§ What needs to be done
Pictures are not part of the answer. Return the lines from the one containing "Click the help icon beside Module Directory" through the end of the data, both included, exactly as they appear.

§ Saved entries
- - -

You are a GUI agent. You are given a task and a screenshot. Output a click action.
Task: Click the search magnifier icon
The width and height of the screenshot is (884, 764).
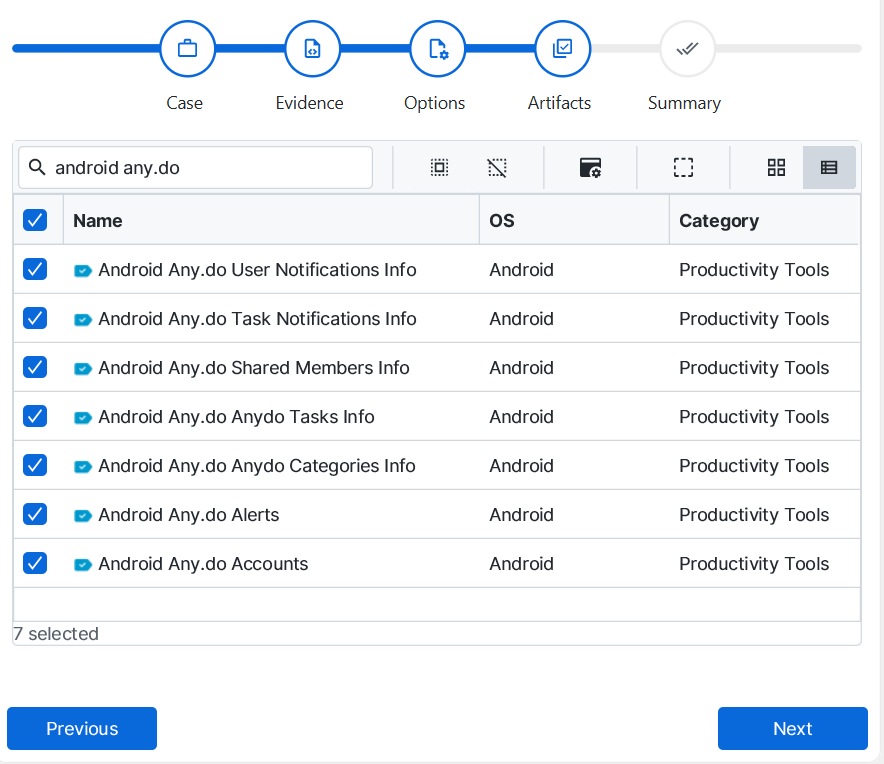click(x=37, y=168)
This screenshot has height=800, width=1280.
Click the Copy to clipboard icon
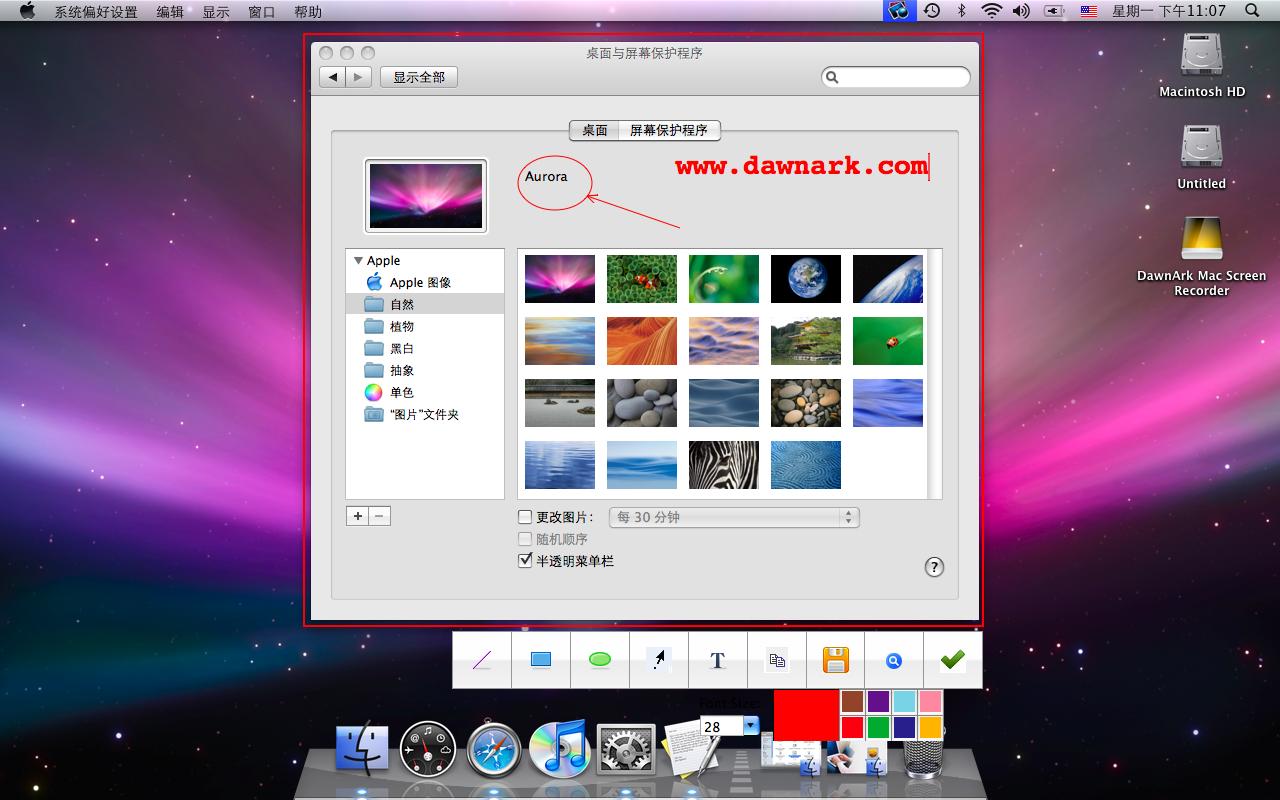coord(777,660)
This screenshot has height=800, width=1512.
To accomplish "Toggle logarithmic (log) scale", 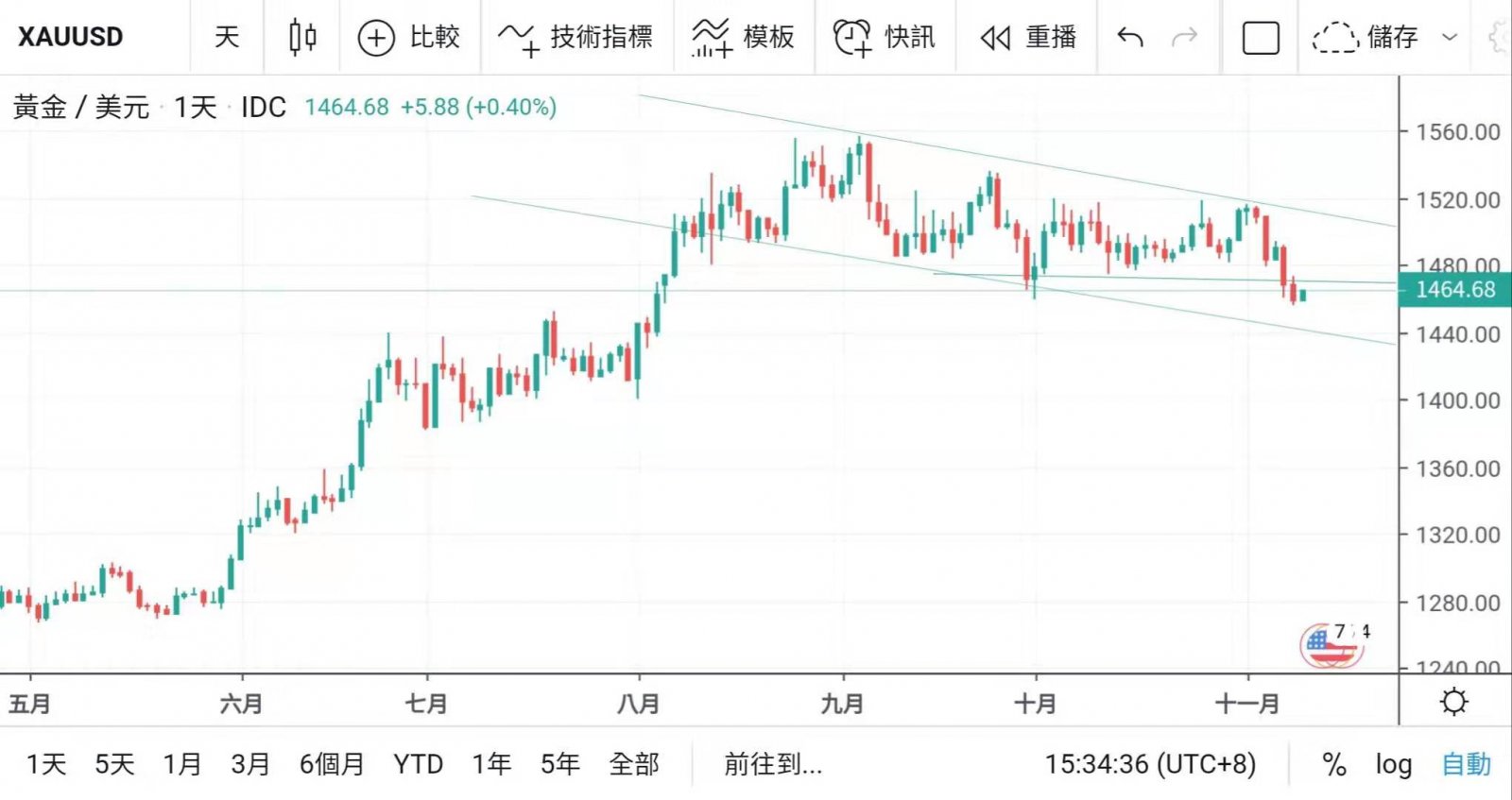I will (1393, 764).
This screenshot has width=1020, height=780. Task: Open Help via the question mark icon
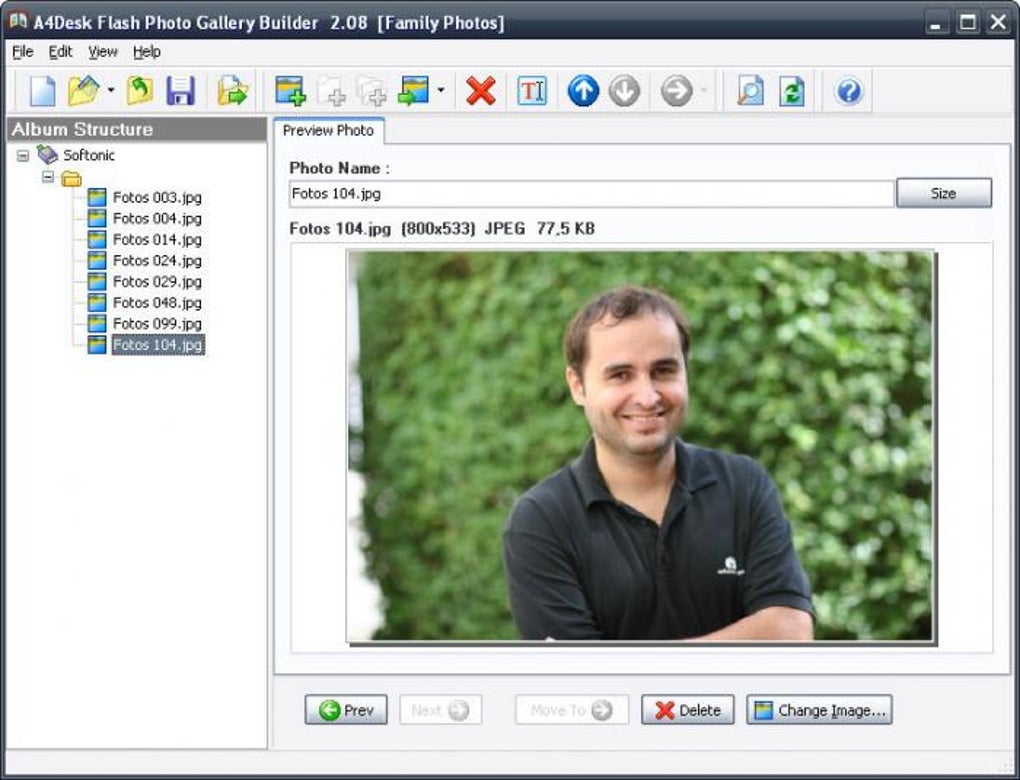[x=847, y=91]
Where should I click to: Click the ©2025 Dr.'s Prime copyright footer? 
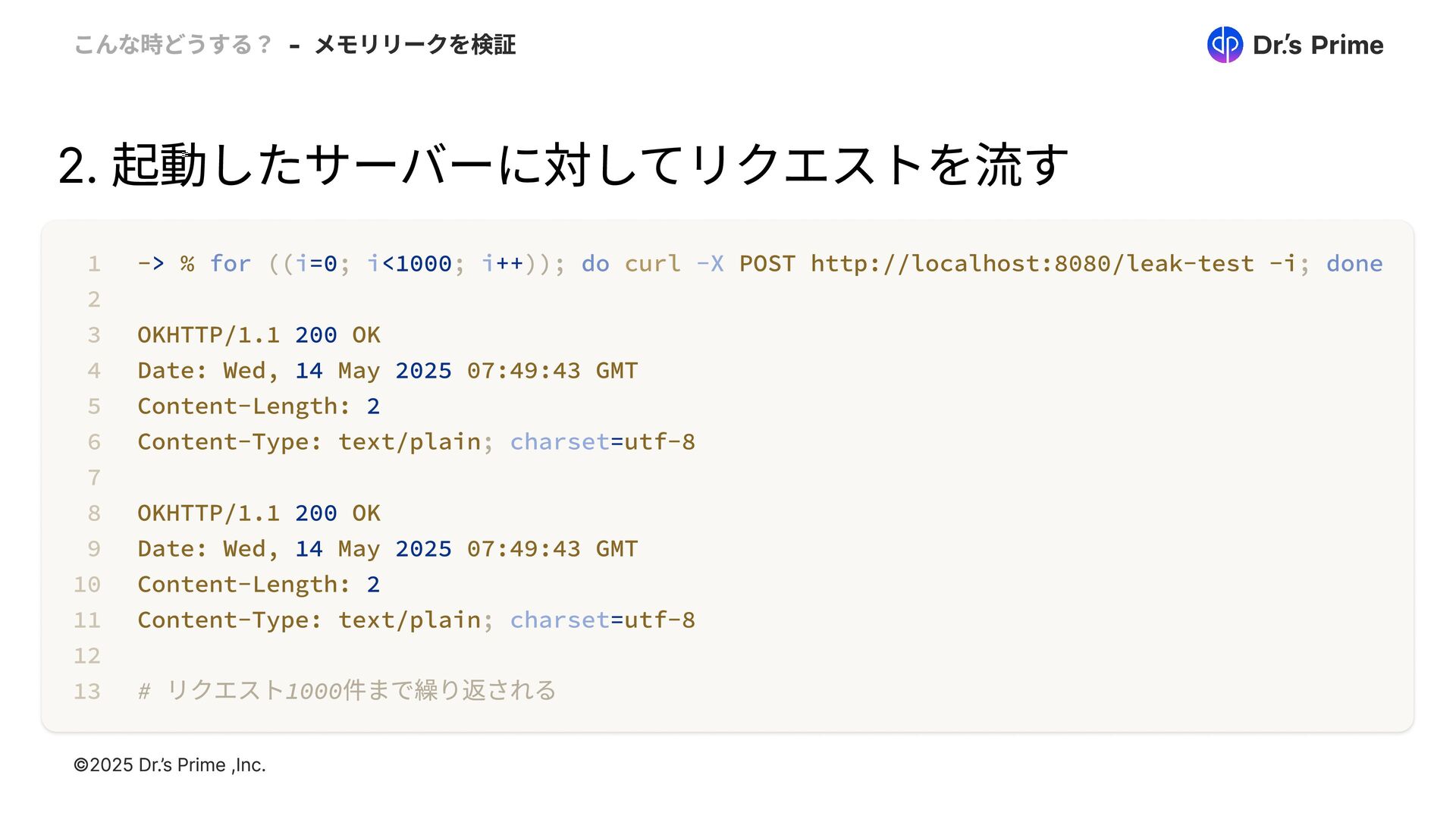point(169,765)
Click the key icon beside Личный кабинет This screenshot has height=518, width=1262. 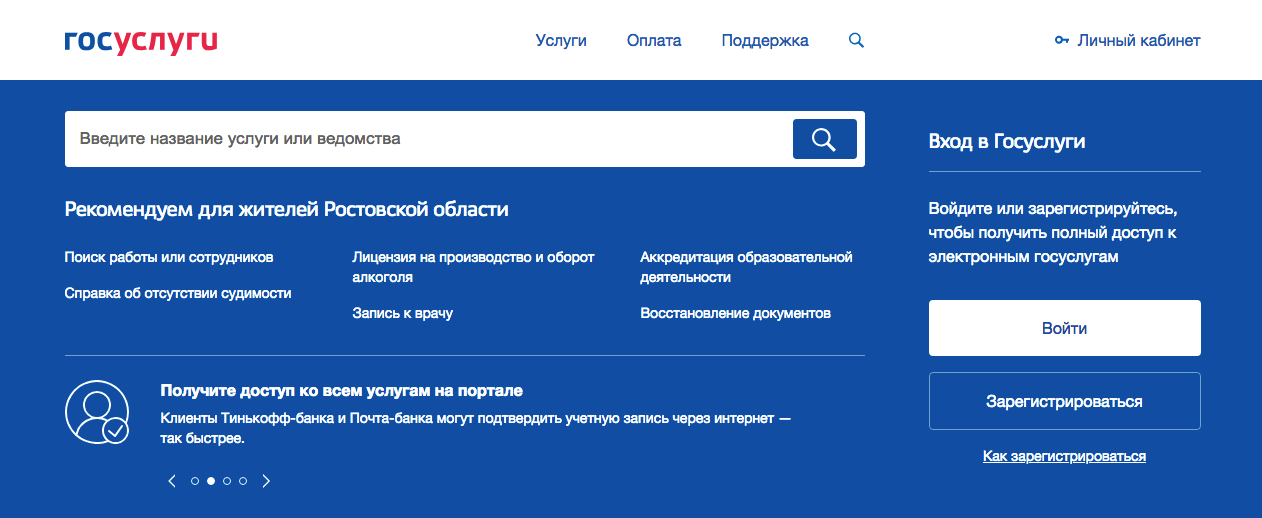click(1061, 41)
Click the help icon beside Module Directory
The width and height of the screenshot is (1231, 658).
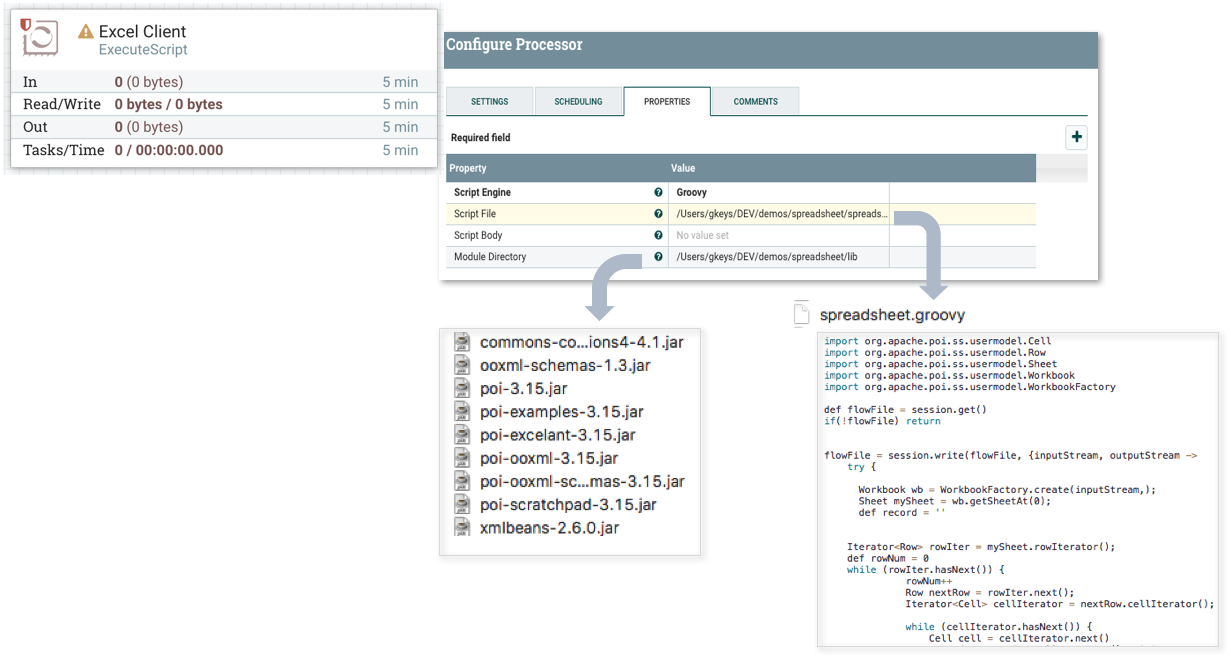click(658, 257)
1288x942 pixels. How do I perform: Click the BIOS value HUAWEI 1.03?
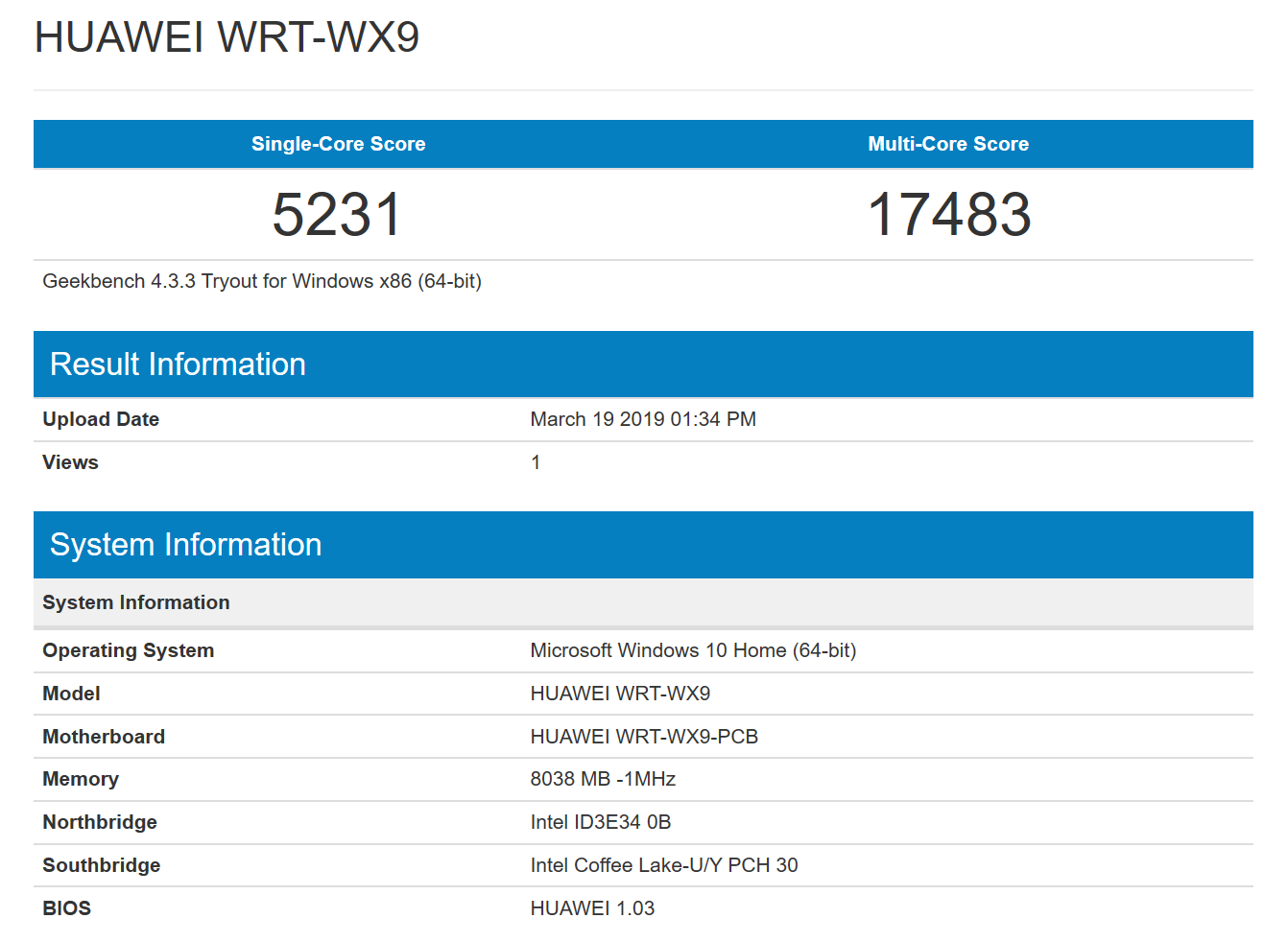click(x=592, y=908)
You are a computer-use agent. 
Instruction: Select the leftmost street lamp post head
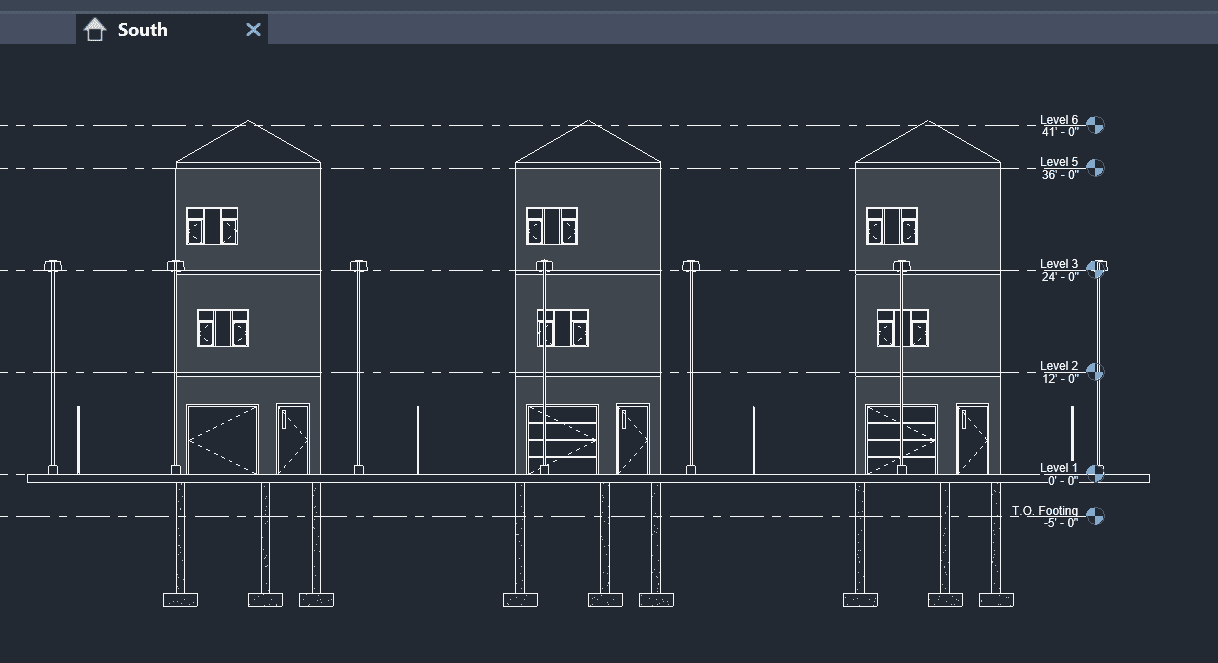(53, 266)
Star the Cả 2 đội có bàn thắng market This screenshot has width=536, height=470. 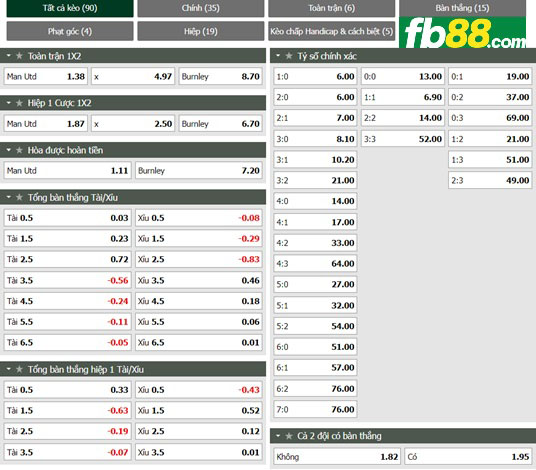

- - -

§ Solution to this problem
Click the help icon beside Module Directory
The width and height of the screenshot is (1231, 658).
click(658, 257)
1288x942 pixels. How do I perform: Click the BIOS value HUAWEI 1.03?
click(x=592, y=908)
You are a computer-use agent. 
Instruction: Select the leftmost street lamp post head
(53, 266)
Star the Cả 2 đội có bàn thắng market This screenshot has width=536, height=470. 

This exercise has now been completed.